A radioallergosorbent test (RAST) of immunoglobulin E (IgE) was performed to rule out new onset of allergies to foods that would be common in most adult diets. RAST was conducted for milk, wheat, corn, peanut, soybean, shrimp, tomato, orange, chicken, walnut, egg, rice, and beef. All were within normal limits (reference <0.35 kU/L), with the exceptions of walnut (0.16 kU/L), beef (1.08 kU/L), and shrimp (0.59 kU/L). A C1 esterase inhibitor level was drawn to check for hereditary angioedema type 1. It was found to be within normal limits at 28 mg/dL (reference range 21-39 mg/dL). Galactose-alpha-1, 3-galactose IgE (alpha-gal) was drawn to check for sensitivity to the oligosaccharide that has been linked to adult onset of mammalian meat allergy. It was found to be elevated at 1.71 kU/L (reference <0.35 kU/L).

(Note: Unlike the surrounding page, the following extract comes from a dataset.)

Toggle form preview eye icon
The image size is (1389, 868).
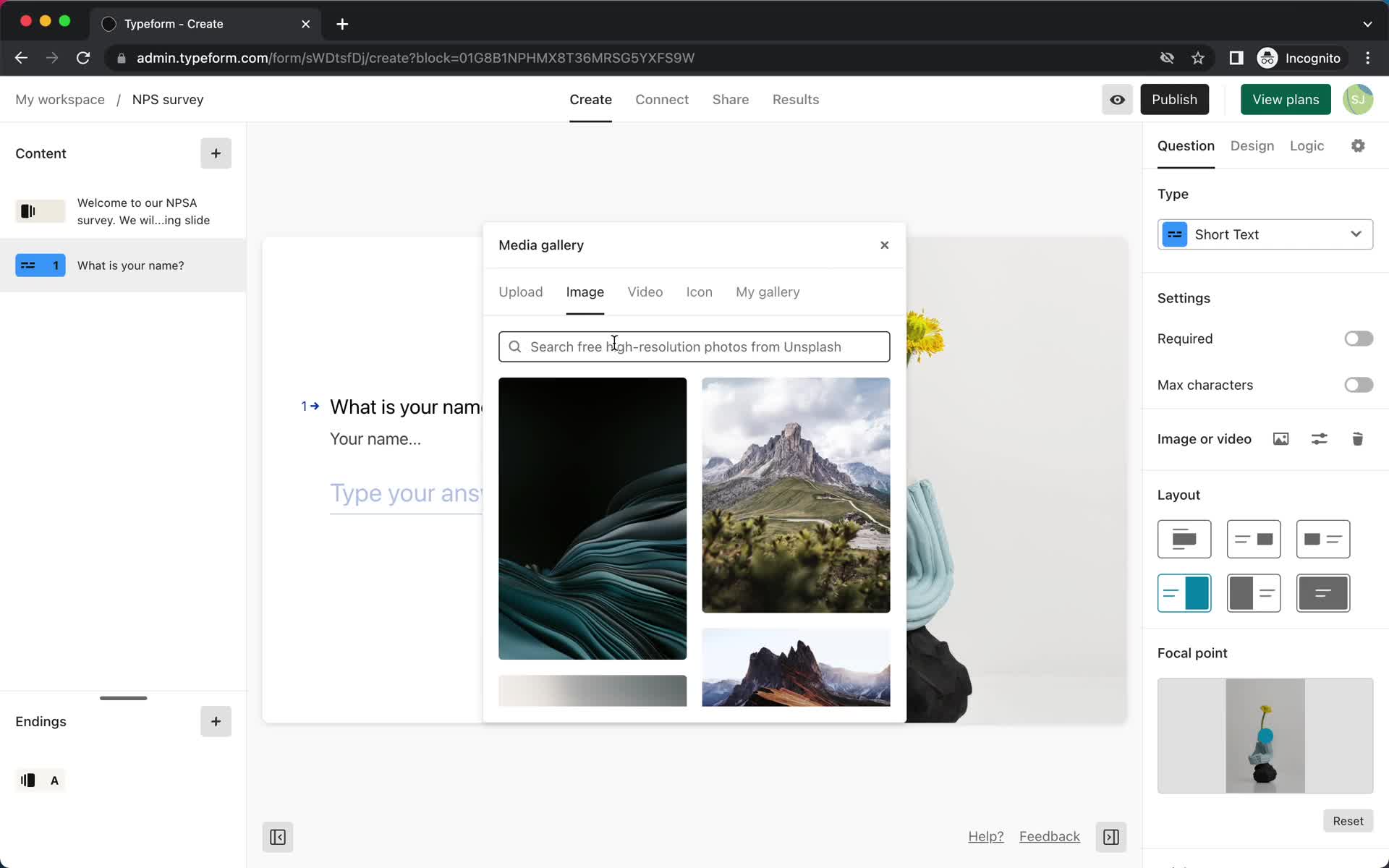[1116, 99]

Based on the patient’s presentation and physical exam, the initial diagnosis of urticaria and angioedema was made. Differential diagnosis included contact dermatitis, acute inhalant allergen flare, new onset of food allergy, and various autoimmune disorders. A diagnosis of alpha-gal allergy was made based on the patient’s food intake the day of the reaction, his history and likely exposure to tick bites while hunting, and lab work showing an elevation of both beef and alpha-gal-specific IgE.
Initial treatment for the urticaria and angioedema included 6 mg of betamethasone administered via intramuscular injection. The patient was advised to continue 180 mg of daily fexofenadine, and the H2 blocker famotidine was added for twice-daily use for 1 week. The patient was prescribed a 0.3-mg epinephrine pen injector, and the signs and symptoms of anaphylaxis along with proper injection technique of the pen injector were reviewed. Once the results of the patient’s labs returned and a diagnosis of alpha-gal allergy was made, the patient was informed of the result and educated about alpha-gal allergy. He was encouraged to avoid all mammalian meat ingestion, including pork, lamb, beef, and game and to try to prevent future tick bites. He was advised to return after 6 months to repeat testing for IgE specific to alpha-gal, beef, and pork.

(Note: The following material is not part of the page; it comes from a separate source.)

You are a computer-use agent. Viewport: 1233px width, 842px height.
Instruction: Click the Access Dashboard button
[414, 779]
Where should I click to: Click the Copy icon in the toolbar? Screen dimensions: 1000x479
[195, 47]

Alpha-gal is an oligosaccharide found in all mammals with the exception of primates.1 Alpha-gal allergy is commonly referred to as alpha-gal allergy. In 2005, patients experiencing reactions to the therapeutic antibody cetuximab were found to have IgE antibodies to the drug despite never receiving it. The IgE was specific to alpha-gal, which was found to be present in the structure of the drug.2 A connection was then made between cases of cetuximab anaphylaxis and areas of the United States where Rocky Mountain spotted fever is found.3 Rocky Mountain spotted fever is a known tick-borne illness, which led researchers to think that the development of alpha-gal-specific IgE may be associated with exposure to tick bites.2 It is thought that human beings who have developed antibodies to this carbohydrate have done so after being bitten by a tick.